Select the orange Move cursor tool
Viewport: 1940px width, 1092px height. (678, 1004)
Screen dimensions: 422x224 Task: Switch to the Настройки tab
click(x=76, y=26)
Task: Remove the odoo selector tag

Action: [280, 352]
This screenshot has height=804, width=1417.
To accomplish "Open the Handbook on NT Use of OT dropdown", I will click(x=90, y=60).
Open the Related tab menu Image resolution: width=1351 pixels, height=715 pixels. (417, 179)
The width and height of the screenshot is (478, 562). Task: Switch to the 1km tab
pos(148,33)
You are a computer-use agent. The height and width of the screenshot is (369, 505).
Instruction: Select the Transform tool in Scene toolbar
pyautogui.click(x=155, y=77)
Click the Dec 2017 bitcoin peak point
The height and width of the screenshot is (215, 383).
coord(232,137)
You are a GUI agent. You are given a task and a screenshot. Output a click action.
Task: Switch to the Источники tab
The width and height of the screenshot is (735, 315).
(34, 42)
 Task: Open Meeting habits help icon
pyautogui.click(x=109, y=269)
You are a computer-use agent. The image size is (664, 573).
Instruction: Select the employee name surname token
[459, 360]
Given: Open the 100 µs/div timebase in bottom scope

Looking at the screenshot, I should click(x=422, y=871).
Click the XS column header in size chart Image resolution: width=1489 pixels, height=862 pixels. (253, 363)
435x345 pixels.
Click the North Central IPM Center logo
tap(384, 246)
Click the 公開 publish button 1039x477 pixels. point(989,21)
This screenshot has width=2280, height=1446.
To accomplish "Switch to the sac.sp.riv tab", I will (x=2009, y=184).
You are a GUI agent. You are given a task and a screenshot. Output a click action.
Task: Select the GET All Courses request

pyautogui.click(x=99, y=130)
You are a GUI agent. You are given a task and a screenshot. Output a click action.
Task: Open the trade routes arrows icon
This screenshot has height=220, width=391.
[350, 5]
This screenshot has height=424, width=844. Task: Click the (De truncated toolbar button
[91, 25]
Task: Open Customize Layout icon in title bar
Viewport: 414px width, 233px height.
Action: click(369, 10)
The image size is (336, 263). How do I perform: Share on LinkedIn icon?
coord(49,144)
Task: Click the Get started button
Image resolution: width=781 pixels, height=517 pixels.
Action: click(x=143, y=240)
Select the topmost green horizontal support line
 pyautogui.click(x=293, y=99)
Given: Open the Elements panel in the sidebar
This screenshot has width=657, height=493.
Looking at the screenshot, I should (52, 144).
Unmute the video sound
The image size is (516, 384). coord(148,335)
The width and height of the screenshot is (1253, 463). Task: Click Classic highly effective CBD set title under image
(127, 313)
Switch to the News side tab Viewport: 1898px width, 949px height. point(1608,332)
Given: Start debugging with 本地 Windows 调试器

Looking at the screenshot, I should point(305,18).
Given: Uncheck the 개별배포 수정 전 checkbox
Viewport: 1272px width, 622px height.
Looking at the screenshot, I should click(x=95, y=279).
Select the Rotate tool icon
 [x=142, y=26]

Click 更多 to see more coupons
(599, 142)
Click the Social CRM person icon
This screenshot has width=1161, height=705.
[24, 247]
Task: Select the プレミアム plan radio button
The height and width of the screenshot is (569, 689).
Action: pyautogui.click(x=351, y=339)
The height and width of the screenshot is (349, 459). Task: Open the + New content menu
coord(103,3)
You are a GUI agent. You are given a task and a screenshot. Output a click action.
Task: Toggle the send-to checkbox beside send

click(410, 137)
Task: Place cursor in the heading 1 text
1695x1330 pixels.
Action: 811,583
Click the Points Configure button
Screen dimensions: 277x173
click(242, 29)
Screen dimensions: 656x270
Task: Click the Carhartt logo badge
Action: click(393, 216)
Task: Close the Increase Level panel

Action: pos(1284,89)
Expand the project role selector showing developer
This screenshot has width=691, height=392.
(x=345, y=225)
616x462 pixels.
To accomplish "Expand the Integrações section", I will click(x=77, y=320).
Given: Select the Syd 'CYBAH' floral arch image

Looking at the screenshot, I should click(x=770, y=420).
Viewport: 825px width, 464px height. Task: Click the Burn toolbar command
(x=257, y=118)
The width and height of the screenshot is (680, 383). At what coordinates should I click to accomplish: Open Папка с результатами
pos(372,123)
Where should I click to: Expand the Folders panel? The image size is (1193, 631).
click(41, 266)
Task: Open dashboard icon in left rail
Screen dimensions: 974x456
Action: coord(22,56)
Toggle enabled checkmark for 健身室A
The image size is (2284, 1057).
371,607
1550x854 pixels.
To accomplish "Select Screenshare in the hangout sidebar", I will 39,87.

:: REQUEST ::
From the rows above, extract every line that contains the word "Open", and copy each such line unchanged.

:: ANSWER TO THIS EXERCISE ::
To accomplish "Open the Handbook on NT Use of OT dropdown", I will click(x=90, y=60).
Open the Related tab menu Image resolution: width=1351 pixels, height=715 pixels. (417, 179)
 Task: Open Meeting habits help icon
Given: Open the 100 µs/div timebase in bottom scope
Task: Open the trade routes arrows icon
Task: Open Customize Layout icon in title bar
Given: Open the Elements panel in the sidebar
The height and width of the screenshot is (349, 459). Task: Open the + New content menu
The width and height of the screenshot is (680, 383). At what coordinates should I click to accomplish: Open Папка с результатами
Task: Open dashboard icon in left rail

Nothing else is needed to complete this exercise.